Data lines -

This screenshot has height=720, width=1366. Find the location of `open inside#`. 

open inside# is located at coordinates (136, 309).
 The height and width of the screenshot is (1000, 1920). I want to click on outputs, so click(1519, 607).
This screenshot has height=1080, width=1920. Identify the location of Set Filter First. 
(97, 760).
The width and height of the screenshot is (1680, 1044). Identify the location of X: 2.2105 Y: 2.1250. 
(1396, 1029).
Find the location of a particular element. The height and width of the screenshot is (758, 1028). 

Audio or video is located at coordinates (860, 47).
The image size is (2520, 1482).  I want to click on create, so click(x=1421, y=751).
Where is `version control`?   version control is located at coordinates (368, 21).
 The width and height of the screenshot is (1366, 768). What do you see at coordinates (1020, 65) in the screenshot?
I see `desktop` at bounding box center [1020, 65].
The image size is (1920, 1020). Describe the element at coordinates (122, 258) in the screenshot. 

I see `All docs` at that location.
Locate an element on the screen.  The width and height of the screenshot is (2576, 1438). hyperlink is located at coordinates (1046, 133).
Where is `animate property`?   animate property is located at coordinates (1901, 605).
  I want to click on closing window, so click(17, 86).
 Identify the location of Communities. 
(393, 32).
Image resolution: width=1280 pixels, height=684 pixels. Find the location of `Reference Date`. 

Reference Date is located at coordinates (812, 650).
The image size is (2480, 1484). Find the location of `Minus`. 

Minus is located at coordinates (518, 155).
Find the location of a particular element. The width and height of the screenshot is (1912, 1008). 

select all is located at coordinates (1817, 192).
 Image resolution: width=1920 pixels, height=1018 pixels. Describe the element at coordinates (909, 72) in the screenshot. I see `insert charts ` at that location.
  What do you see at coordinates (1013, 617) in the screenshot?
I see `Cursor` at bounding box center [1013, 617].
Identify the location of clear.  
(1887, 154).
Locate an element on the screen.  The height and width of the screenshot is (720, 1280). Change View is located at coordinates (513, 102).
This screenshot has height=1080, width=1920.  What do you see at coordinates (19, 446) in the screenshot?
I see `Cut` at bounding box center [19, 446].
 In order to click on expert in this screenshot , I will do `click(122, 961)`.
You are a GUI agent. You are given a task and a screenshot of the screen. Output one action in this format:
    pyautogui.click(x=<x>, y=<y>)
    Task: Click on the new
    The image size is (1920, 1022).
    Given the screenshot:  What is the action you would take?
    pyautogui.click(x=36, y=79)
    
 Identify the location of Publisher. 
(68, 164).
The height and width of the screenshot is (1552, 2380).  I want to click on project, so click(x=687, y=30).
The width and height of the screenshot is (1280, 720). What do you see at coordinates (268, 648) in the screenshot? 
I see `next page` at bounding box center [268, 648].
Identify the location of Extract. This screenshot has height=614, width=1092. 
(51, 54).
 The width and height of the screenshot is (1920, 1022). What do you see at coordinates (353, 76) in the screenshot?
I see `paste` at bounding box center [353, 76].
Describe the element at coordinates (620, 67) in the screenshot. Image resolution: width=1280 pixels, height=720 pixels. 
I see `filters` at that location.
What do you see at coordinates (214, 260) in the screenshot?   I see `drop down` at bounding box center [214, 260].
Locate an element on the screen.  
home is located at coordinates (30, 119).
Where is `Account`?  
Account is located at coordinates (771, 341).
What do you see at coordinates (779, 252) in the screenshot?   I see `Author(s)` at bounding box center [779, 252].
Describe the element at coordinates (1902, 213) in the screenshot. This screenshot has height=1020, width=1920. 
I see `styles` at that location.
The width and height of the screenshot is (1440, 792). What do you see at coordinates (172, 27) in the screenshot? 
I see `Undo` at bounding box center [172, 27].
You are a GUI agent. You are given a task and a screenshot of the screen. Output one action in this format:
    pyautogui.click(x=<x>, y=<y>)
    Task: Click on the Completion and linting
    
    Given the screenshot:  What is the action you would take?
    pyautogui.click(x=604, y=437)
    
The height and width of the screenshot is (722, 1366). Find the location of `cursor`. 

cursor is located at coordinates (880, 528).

To be done - Rewrite the whole listing above, putting "Point out the location of" in place of every "Identify the location of" and leaving everything else unchanged.

Result for this task -
This screenshot has height=720, width=1366. Find the location of `open inside#`. 

open inside# is located at coordinates (136, 309).
 The height and width of the screenshot is (1000, 1920). I want to click on outputs, so click(1519, 607).
This screenshot has height=1080, width=1920. Point out the location of Set Filter First. 
(97, 760).
The width and height of the screenshot is (1680, 1044). Point out the location of X: 2.2105 Y: 2.1250. 
(1396, 1029).
Find the location of a particular element. The height and width of the screenshot is (758, 1028). 

Audio or video is located at coordinates (860, 47).
The image size is (2520, 1482).  I want to click on create, so click(x=1421, y=751).
Where is `version control`?   version control is located at coordinates (368, 21).
 The width and height of the screenshot is (1366, 768). What do you see at coordinates (1020, 65) in the screenshot?
I see `desktop` at bounding box center [1020, 65].
The image size is (1920, 1020). Describe the element at coordinates (122, 258) in the screenshot. 

I see `All docs` at that location.
Locate an element on the screen.  The width and height of the screenshot is (2576, 1438). hyperlink is located at coordinates (1046, 133).
Where is `animate property`?   animate property is located at coordinates (1901, 605).
  I want to click on closing window, so click(17, 86).
 Point out the location of Communities. 
(393, 32).
Image resolution: width=1280 pixels, height=684 pixels. Find the location of `Reference Date`. 

Reference Date is located at coordinates (812, 650).
The image size is (2480, 1484). Find the location of `Minus`. 

Minus is located at coordinates (518, 155).
Find the location of a particular element. The width and height of the screenshot is (1912, 1008). 

select all is located at coordinates (1817, 192).
 Image resolution: width=1920 pixels, height=1018 pixels. Describe the element at coordinates (909, 72) in the screenshot. I see `insert charts ` at that location.
  What do you see at coordinates (1013, 617) in the screenshot?
I see `Cursor` at bounding box center [1013, 617].
Point out the location of clear.  
(1887, 154).
Locate an element on the screen.  The height and width of the screenshot is (720, 1280). Change View is located at coordinates (513, 102).
This screenshot has height=1080, width=1920.  What do you see at coordinates (19, 446) in the screenshot?
I see `Cut` at bounding box center [19, 446].
 In order to click on expert in this screenshot , I will do `click(122, 961)`.
You are a GUI agent. You are given a task and a screenshot of the screen. Output one action in this format:
    pyautogui.click(x=<x>, y=<y>)
    Task: Click on the new
    The image size is (1920, 1022).
    Given the screenshot:  What is the action you would take?
    pyautogui.click(x=36, y=79)
    
 Point out the location of Publisher. 
(68, 164).
The height and width of the screenshot is (1552, 2380).  I want to click on project, so click(x=687, y=30).
The width and height of the screenshot is (1280, 720). What do you see at coordinates (268, 648) in the screenshot? 
I see `next page` at bounding box center [268, 648].
Point out the location of Extract. This screenshot has height=614, width=1092. 
(51, 54).
 The width and height of the screenshot is (1920, 1022). What do you see at coordinates (353, 76) in the screenshot?
I see `paste` at bounding box center [353, 76].
Describe the element at coordinates (620, 67) in the screenshot. Image resolution: width=1280 pixels, height=720 pixels. 
I see `filters` at that location.
What do you see at coordinates (214, 260) in the screenshot?   I see `drop down` at bounding box center [214, 260].
Locate an element on the screen.  
home is located at coordinates (30, 119).
Where is `Account`?  
Account is located at coordinates (771, 341).
What do you see at coordinates (779, 252) in the screenshot?   I see `Author(s)` at bounding box center [779, 252].
Describe the element at coordinates (1902, 213) in the screenshot. This screenshot has height=1020, width=1920. 
I see `styles` at that location.
The width and height of the screenshot is (1440, 792). What do you see at coordinates (172, 27) in the screenshot? 
I see `Undo` at bounding box center [172, 27].
You are a GUI agent. You are given a task and a screenshot of the screen. Output one action in this format:
    pyautogui.click(x=<x>, y=<y>)
    Task: Click on the Completion and linting
    
    Given the screenshot:  What is the action you would take?
    pyautogui.click(x=604, y=437)
    
The height and width of the screenshot is (722, 1366). Find the location of `cursor`. 

cursor is located at coordinates (880, 528).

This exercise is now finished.